Il 18 gennaio 2022 la Prassi è stata ufficialmente presentata alla Camera in un incontro che ha illustrato anche la certificazione correlata e per un confronto tra voci autorevoli in ambito ambientale .

Vediamo quali dettagli fornisce UNI sulla Prassi, a chi si rivolge e quali scenari di danno ambientale vengono considerati.

UNI/PdR 107: 2021: la presentazione alla Camera

Il 18 gennaio è stata presentata presso la Sala Stampa della Camera dei Deputati, la UNI/PdR 107:2021 “Ambiente Protetto – Linee guida per la prevenzione dei danni all’ambiente – Criteri tecnici per un’efficace gestione dei rischi ambientali”, frutto del lavoro del Tavolo Tecnico UNI promosso e presieduto dal Pool Ambiente e a cui hanno contribuito importanti realtà come Alfacincotti, Belfor Italia, IGEAM Consulting, Ramboll e TUV Italia.

L’evento ha visto un’ampia partecipazione di circa 4.000 persone che hanno seguito l’evento in diretta streaming: qui il video ufficale della Conferenza Stampa

La conferenza di presentazione della Prassi Ambiente Protetto

Alla presentazione del documento hanno partecipato l’On. Maria Chiara Gadda, membro della XIII Commissione Agricoltura, promotrice della legge 166/16 c.d. “Antispreco”, Giuseppe Rossi, Presidente UNI, Lisa Casali, Manager di Pool Ambiente, Massimiliano Corsano, Comandante Reparto Operativo Comando CC per la Tutela Ambientale e la T.E., Antonio Guariniello, Responsabile Area per l’Accertamento, la Valutazione e la Riparazione del Danno Ambientale di ISPRA, Antonello Pezzini, della Segreteria Tecnica del Ministro della Transizione Ecologica.

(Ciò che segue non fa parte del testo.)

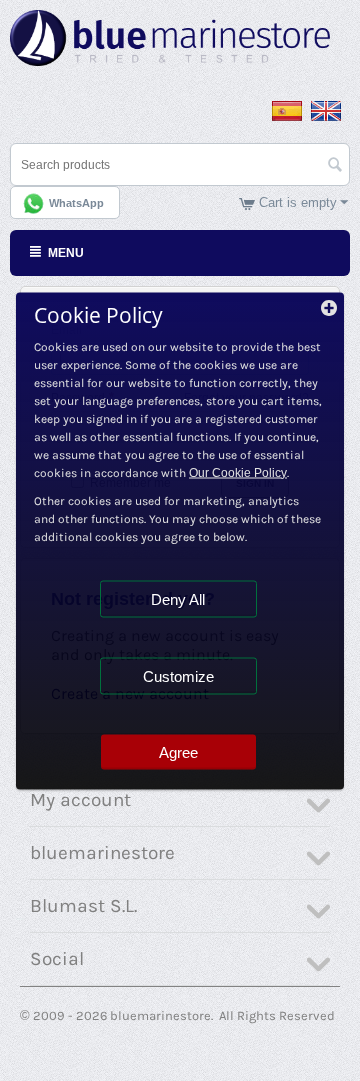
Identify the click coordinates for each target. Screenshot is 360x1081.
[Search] (335, 166)
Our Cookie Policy (238, 472)
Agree (178, 751)
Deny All (178, 598)
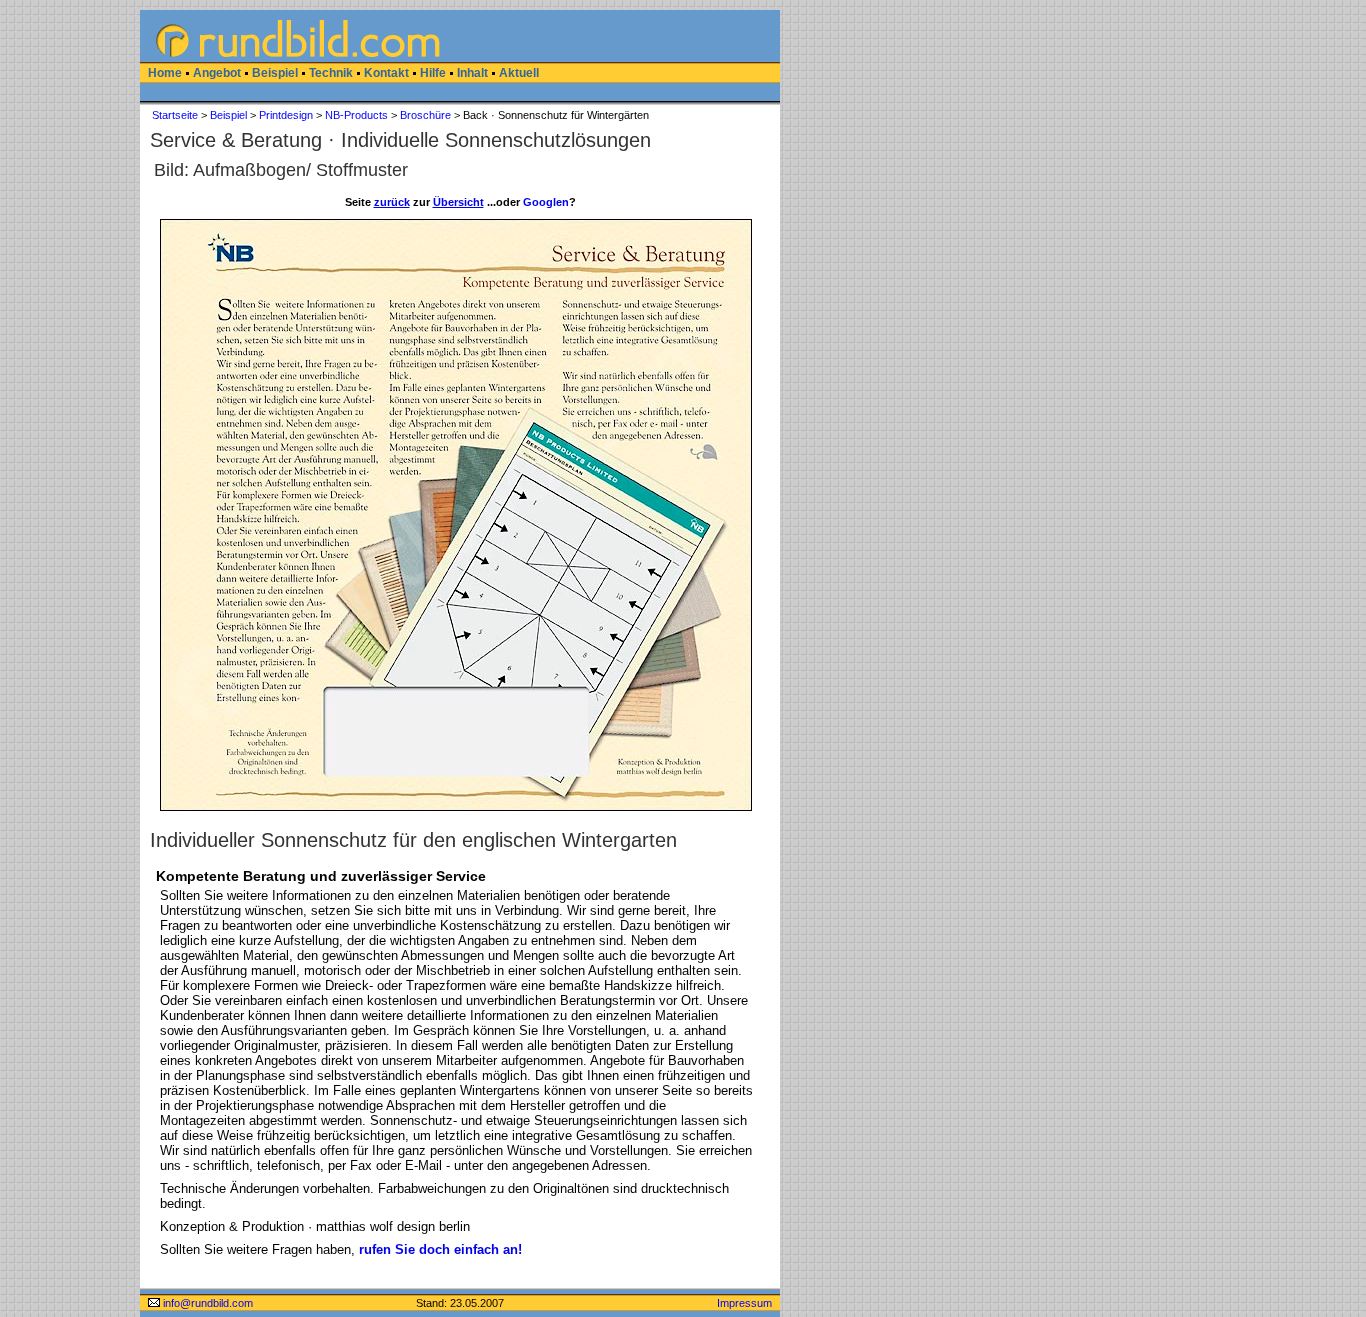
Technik (331, 73)
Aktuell (519, 73)
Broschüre (425, 115)
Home (165, 73)
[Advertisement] (70, 310)
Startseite (175, 115)
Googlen (546, 202)
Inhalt (472, 73)
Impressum (744, 1303)
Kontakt (386, 73)
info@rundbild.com (206, 1303)
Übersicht (458, 202)
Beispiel (275, 73)
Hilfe (433, 73)
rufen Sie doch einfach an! (440, 1249)
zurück (392, 202)
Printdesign (286, 115)
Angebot (217, 73)
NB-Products (356, 115)
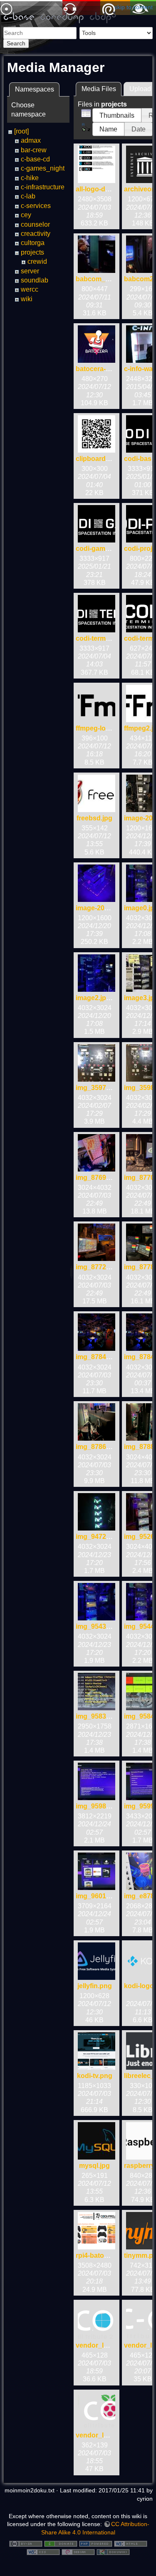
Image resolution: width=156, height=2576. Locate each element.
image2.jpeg (95, 997)
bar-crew (34, 150)
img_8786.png (98, 1446)
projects (32, 252)
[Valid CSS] (43, 2551)
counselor (35, 224)
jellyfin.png (94, 1985)
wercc (29, 289)
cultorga (33, 242)
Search (16, 43)
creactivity (35, 233)
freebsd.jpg (94, 818)
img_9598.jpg (97, 1806)
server (30, 271)
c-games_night (42, 168)
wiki (26, 298)
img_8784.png (98, 1356)
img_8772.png (98, 1267)
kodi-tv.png (94, 2075)
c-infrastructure (42, 187)
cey (26, 214)
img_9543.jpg (97, 1626)
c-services (36, 205)
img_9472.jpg (97, 1536)
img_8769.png (98, 1177)
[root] (21, 131)
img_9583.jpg (97, 1716)
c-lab (28, 196)
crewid (37, 261)
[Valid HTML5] (130, 2543)
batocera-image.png (107, 368)
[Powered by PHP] (95, 2543)
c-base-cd (35, 159)
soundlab (34, 280)
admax (31, 140)
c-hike (30, 177)
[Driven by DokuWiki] (113, 2551)
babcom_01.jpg (100, 278)
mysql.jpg (94, 2165)
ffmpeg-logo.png (102, 728)
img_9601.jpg (97, 1896)
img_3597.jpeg (98, 1087)
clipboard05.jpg (100, 458)
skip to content (133, 7)
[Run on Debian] (78, 2551)
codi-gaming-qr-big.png (113, 548)
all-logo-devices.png (108, 189)
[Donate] (60, 2543)
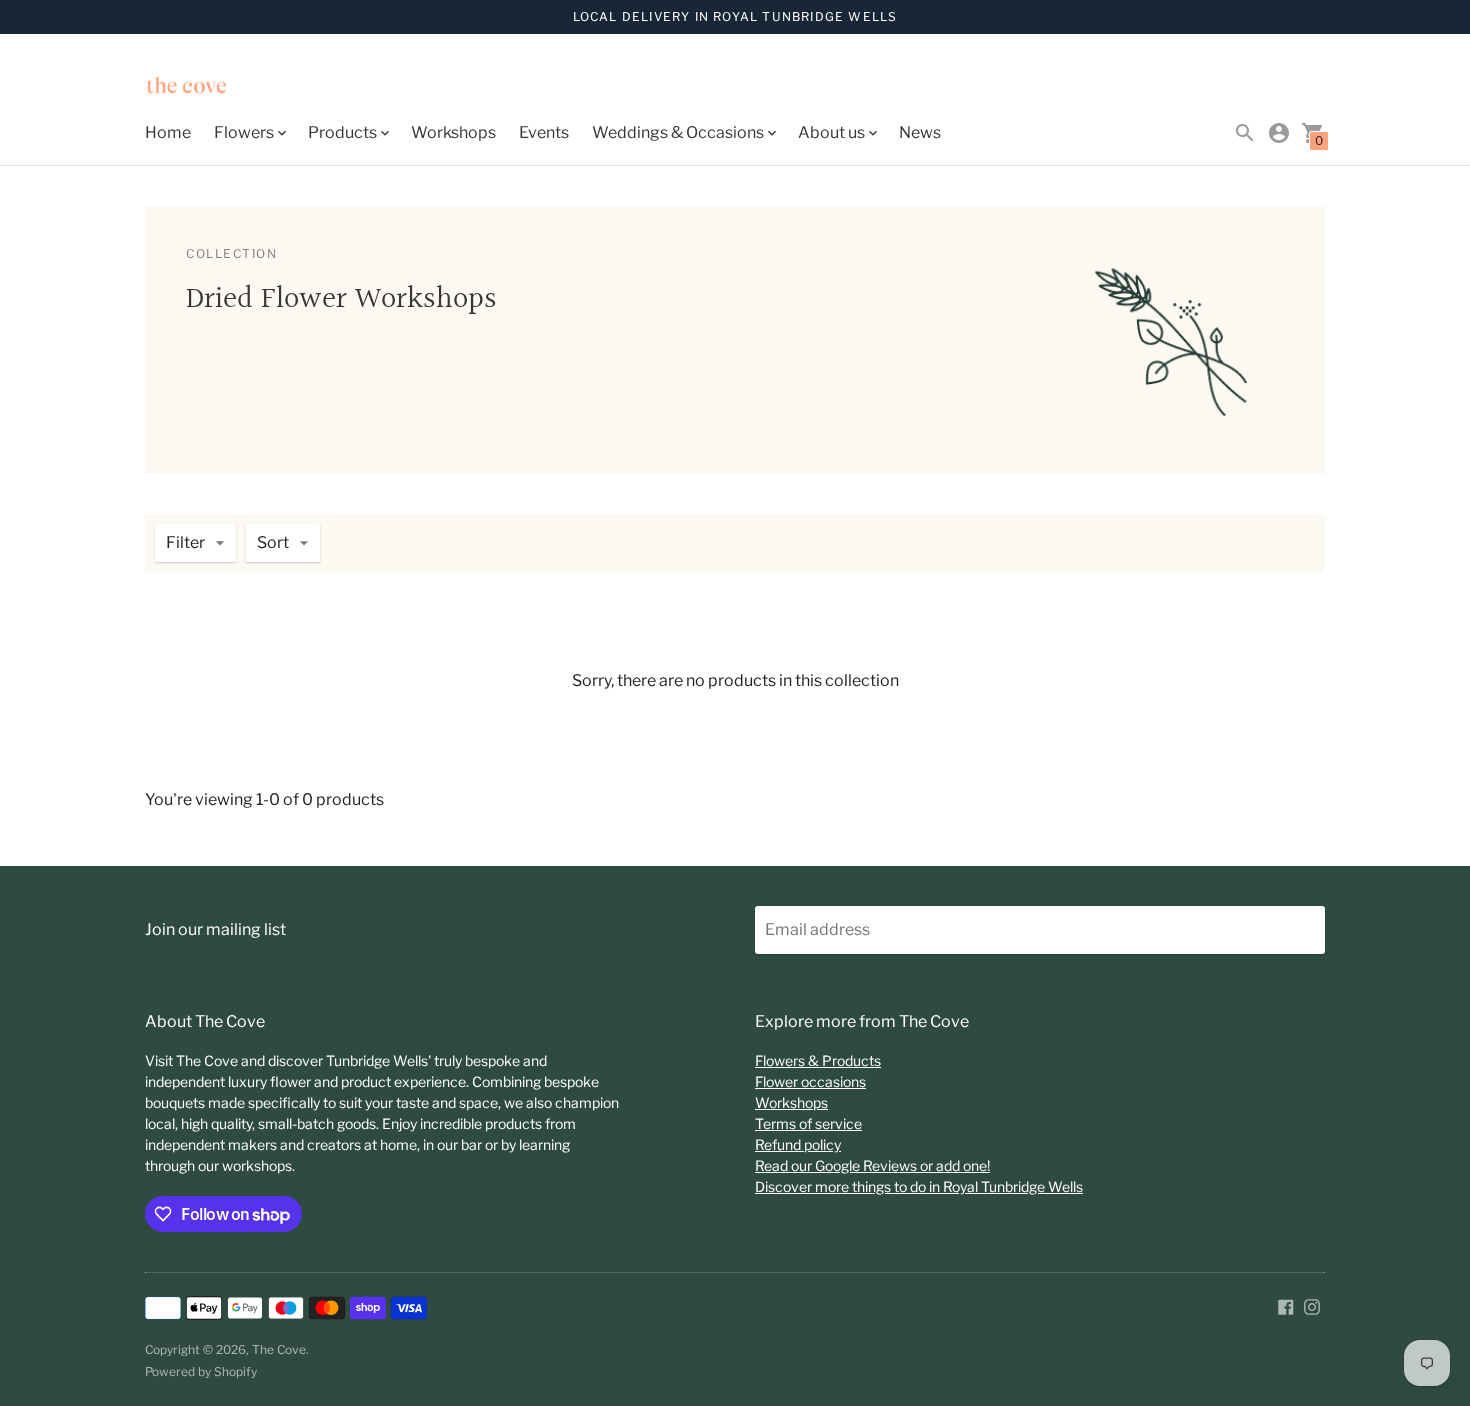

Ambiente Protetto: le Dichiarazioni sulla Prassi UNI 107:2021

  • Giuseppe Rossi, Presidente UNI, ha inquadrato la nuova PdR rispetto all’impegno di UNI per una normazione sempre molto attiva nel rispondere a esigenze sempre più pressanti di tutela del clima e delle risorse naturali.

“La transizione ecologica promossa dalle politiche economiche e infrastrutturali europee e nazionali ha bisogno di riferimenti, che UNI sta mettendo a punto con spirito pratico e applicativo. Per raggiungere gli obiettivi di sviluppo sostenibile ONU 2030, le organizzazioni hanno bisogno di conoscere responsabilmente le regole che vengono definite per la prevenzione dei danni ambientali ma anche gli strumenti pratici e applicativi: la UNI/PdR 107, sviluppata insieme a Pool Ambiente, è uno di questi”. 

  • La panoramica della nuova certificazione, requisiti della norma e benefici ambientali, è stata chiarita da Lisa Casali, Manager di Pool Ambiente.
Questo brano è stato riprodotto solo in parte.